Selected extract:
** START **

Ann Charlotte Bartholomew (1800–1862), was an English flower and miniature painter, and author.

Life

Bartholomew was born on 20 March 1800 in Loddon, Norfolk,   the daughter of Arnall Fayermann and niece of John Thomas, bishop of Rochester. In 1827 she married the composer Walter Turnbull who died in 1838.

In 1840 she published Songs of Azrael and other poems under the name of Mrs. Turnbull. In the same year she became the second wife of the flower painter, Valentine Bartholomew. After this, she began painting still-life fruits and flowers.  She exhibited at the British Institution and the  Royal Academy.  and the Society of British Artists. She was a founding member of the Society of Female Artists, after petitioning the Royal Academy to open its schools to women. The British Museum has one watercolour of this kind, "Study of a Garden Poppy"  But her main employment was miniatures for brooches and jewellery.

Her play The Ring, or the Farmer's Daughter, a domestic drama in two acts, appeared in 1845, and another, a farce called  It's Only My Aunt was first performed at the Marylebone Theatre in 1849. Both of these are widely available in microform as part of the English and American Drama of the 19th Century series.

She occasionally exhibited flower or fruit pieces, and showed at the Royal Academy. The British Museum has one watercolour of this kind, but her main employment was miniatures for brooches and jewellery.

** END **

Excerpted records:

** START **

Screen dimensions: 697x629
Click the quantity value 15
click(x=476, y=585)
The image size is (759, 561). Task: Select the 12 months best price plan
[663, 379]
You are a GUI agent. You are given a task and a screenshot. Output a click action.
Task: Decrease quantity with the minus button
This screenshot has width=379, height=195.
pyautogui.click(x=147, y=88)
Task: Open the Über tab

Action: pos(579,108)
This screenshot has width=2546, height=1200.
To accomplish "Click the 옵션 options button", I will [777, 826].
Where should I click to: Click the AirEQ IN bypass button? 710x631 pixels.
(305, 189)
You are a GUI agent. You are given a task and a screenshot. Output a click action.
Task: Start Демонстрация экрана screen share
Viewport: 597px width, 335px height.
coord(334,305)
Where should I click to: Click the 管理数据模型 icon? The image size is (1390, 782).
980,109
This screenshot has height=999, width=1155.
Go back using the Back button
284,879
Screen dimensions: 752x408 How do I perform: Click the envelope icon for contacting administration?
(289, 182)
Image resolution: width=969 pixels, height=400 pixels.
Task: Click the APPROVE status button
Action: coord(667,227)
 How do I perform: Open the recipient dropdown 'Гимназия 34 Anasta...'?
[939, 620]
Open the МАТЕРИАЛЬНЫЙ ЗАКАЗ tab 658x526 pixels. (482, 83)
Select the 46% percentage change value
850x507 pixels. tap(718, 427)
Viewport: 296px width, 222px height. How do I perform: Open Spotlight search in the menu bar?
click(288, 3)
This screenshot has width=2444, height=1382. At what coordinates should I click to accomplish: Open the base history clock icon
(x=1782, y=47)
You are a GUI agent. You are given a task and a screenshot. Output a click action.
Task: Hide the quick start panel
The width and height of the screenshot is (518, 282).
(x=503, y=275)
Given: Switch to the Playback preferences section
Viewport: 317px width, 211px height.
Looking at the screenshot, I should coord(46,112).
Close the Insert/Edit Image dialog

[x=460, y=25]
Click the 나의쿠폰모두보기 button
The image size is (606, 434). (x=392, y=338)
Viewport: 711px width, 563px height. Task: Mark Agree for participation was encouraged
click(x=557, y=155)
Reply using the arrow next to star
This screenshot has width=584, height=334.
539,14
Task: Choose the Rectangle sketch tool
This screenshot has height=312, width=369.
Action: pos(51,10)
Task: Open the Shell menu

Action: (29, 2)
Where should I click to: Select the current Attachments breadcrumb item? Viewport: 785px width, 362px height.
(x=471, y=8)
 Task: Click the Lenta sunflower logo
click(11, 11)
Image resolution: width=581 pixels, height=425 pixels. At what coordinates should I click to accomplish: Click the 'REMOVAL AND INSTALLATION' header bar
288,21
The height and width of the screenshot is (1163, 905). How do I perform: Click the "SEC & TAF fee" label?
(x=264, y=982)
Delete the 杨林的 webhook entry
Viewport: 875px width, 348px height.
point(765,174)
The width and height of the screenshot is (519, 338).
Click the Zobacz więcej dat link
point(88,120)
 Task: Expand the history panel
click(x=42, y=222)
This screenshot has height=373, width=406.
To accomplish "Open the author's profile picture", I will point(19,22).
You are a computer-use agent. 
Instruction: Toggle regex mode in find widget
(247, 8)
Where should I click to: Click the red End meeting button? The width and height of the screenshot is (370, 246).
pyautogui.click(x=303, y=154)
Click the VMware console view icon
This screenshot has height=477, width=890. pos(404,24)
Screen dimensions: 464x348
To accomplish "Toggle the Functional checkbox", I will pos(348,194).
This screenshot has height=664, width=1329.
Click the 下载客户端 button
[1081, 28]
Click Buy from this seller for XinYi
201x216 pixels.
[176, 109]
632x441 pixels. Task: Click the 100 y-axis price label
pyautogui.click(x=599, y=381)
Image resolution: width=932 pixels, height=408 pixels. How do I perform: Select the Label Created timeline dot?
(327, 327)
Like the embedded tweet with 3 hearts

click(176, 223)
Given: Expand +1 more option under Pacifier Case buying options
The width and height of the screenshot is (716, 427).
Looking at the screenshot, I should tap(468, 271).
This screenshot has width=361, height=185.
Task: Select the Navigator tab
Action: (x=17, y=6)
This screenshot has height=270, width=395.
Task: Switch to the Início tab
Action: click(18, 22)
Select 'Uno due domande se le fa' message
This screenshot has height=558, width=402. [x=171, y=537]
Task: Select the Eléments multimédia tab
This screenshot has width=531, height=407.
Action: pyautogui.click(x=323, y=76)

** END **

Written request:
According to the biography of Ann Charlotte Bartholomew, at which theater was her farce It's Only My Aunt first performed? Answer using only the biography of Ann Charlotte Bartholomew.

Written answer:
The Marylebone Theatre.